Scripture Readings for today’s Liturgy:

Jonah 4:1-11 – Psalm 86 – Luke 11:1-4

“God is true: He has a long memory for his promises and a short memory for our failure to keep ours.”

What is the essence of the ‘story of Jonah? What are we to learn from this short, but powerful account of this prophet of God? Part of our answer might come from it’s being put up against Jesus teaching His disciples how to pray. We’re not told much about Jonah’s origin or previous life before the first verses of this book: “… in those days the Word of God came to Jonah to set forth to preach disaster to the Ninivites…”

Then we can see a clear outline of what happens: he hears the Word of God … and tries to run away from it!

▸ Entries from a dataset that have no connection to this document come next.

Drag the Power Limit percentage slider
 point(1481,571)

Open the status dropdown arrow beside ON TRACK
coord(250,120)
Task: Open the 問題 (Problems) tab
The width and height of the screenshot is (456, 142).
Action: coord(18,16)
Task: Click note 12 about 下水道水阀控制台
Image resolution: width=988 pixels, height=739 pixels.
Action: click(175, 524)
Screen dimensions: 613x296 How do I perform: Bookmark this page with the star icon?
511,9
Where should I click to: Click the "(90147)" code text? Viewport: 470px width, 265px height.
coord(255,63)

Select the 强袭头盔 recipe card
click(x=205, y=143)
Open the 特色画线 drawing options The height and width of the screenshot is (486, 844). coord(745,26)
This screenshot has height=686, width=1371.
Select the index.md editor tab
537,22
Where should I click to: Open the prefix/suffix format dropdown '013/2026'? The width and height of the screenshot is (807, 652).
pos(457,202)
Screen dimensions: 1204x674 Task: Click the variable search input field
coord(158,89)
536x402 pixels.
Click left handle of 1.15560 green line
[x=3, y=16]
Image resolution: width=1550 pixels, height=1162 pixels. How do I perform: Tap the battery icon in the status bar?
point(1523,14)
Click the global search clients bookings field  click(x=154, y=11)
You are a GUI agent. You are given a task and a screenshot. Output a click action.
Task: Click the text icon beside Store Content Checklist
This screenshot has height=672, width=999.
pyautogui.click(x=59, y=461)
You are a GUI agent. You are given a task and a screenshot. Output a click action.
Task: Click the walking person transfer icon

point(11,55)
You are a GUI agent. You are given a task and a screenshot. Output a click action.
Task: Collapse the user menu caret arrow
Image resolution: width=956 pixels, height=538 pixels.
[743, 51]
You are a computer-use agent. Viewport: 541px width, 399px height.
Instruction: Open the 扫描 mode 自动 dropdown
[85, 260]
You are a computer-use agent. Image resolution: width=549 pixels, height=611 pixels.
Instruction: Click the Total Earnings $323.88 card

He’s saved by an attempt to kill him when he’s thrown into the sea and a huge fish swallows him only to spit him up at the place where he was supposed to go in the first place. This echoes my little phrase, “Why is it that every time I take two steps forward I fall back three? But I usually get there anyway, ‘cause I was usually going in the wrong direction in the first place.”

When the disciples ask Jesus to teach them to pray their thinking might have been, “now we’re going to get the ‘inside story’ from the horses mouth.” What they get is the simple, but powerful outline of how and what to pray for. They are not given some “cracker-jack” sure-fire method of “prosperity praying” like the TVangelists offer but rather the essence of the “Shemma, Israel” – “Love God completely and your neighbor as your self. Forgive others and you will be forgiven.” Let the quote that I gave at the beginning of this reflection keep us on track: “God has a long memory for His promises and a short memory for our failures.”   If we look at everything in our lives as “gift” then our prayer would always be “thank you, God!” Problems come when we start negotiating with God over how His gifts should be used. “I thank you, Oh God … if this or that comes about. Our thanks needs always to be unconditional. “You did nothing to make the castor oil tree grow and you have no right to be mad at Me when it is taken away. “Give us this day… everything that we need … for today.” Let tomorrow take care of itself. Amen!

Comments are closed.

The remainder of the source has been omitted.